▶ [Extract provided]:
Start of Block
Artificial Analysis later made the same cost-shape point for the broader Intelligence Index: ArtificialAnlys's chart put Luna and Sol ahead of Terra at every comparable point on the intelligence-vs-cost curve.
DeepSWE
DeepSWE was the cleanest table for the cost story because it listed pass rate, average cost, output tokens, and steps in one place.
Key rows from koltregaskes's DeepSWE screenshot:
- GPT-5.6 Sol max: 73% ±3%, $8.39, 60k output tokens, 61 steps.
- GPT-5.6 Sol xhigh: 71% ±1%, $4.70, 41k output tokens, 44 steps.
- Claude Fable 5 xhigh: 70% ±3%, $13.41, 80k output tokens, 68 steps.
- Claude Fable 5 max: 70% ±4%, $21.63, 119k output tokens, 88 steps.
- GPT-5.6 Terra max: 70% ±3%, $4.95, 72k output tokens, 76 steps.
The number that will get screenshotted is Sol max at the top. The number that will change routing decisions is Sol xhigh nearly matching it with fewer tokens and fewer steps.
SWE-Bench Pro caveat
Margin Lab's daily SWE-Bench Pro trace showed the most dramatic visual move: a late spike to roughly 80% after months of 5.5 runs clustering closer to the mid-50s.
End of Block
▶ [What this exercise asks]:
1. Sum up the benchmark notes in two sentences.
2. According to the benchmark notes, what was the average cost of the GPT-5.6 Terra max run on DeepSWE?
3. For each statement, say whether the benchmark notes agree with it, and quote the words that decide it.
(a) Claude Fable 5 max used 119k output tokens on DeepSWE.
(b) GPT-5.6 Sol xhigh took more steps than GPT-5.6 Sol max on DeepSWE.
(c) On Margin Lab's SWE-Bench Pro trace, the earlier 5.5 runs clustered near the mid-70s.

▶ [Provided material]:
Start of Block
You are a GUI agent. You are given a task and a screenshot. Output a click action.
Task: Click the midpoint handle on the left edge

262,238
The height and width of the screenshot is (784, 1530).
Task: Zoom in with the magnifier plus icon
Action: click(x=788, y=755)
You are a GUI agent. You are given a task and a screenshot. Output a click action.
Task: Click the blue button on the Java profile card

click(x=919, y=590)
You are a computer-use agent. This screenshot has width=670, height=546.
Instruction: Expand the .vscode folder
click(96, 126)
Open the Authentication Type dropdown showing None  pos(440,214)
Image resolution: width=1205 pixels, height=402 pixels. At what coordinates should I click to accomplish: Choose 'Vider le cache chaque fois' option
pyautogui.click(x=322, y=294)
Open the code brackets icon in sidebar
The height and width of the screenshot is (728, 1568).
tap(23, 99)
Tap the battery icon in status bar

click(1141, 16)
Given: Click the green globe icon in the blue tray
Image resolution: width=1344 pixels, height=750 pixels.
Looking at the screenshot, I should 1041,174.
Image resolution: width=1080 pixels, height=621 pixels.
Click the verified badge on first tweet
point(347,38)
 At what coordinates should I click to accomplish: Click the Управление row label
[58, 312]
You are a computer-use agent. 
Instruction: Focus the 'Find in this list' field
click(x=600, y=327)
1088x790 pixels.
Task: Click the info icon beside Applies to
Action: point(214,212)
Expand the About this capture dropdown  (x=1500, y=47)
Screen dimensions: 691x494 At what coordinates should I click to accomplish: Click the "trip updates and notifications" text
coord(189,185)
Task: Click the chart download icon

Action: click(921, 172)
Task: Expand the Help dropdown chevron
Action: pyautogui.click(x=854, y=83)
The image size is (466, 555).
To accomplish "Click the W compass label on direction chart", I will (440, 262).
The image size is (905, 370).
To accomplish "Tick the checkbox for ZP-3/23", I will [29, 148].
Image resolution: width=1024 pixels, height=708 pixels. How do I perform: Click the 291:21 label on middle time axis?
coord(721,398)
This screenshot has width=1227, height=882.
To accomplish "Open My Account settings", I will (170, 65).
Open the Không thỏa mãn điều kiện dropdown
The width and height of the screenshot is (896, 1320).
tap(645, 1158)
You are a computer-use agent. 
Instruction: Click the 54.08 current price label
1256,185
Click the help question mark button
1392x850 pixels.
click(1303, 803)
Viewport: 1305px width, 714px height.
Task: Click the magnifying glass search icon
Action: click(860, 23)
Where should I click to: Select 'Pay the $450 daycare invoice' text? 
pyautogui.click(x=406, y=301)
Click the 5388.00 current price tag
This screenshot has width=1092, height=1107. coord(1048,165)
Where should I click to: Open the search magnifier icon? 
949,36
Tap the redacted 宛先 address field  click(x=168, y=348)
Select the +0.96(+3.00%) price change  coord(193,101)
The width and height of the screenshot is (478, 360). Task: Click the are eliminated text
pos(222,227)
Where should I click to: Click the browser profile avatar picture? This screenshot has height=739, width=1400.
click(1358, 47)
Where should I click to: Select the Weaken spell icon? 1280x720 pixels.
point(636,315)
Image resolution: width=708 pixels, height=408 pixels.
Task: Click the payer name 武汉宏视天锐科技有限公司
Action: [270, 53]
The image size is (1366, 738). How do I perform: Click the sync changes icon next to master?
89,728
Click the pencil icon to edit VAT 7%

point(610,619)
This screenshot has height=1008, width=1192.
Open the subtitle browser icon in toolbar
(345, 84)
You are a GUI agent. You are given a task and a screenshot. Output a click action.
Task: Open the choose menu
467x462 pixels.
End of Block
▶ [Responses by task]:
1. DeepSWE gave the clearest picture of cost because it listed pass rate, average cost, output tokens, and steps together. GPT-5.6 Sol max led at 73%, and Sol xhigh nearly matched it at 71% with fewer tokens and fewer steps.

2. $4.95

3.
(a) Yes: "Claude Fable 5 max: 70% ±4%, $21.63, 119k output tokens, 88 steps."
(b) No: "GPT-5.6 Sol max: 73% ±3%, $8.39, 60k output tokens, 61 steps." and "GPT-5.6 Sol xhigh: 71% ±1%, $4.70, 41k output tokens, 44 steps."
(c) No: "after months of 5.5 runs clustering closer to the mid-50s."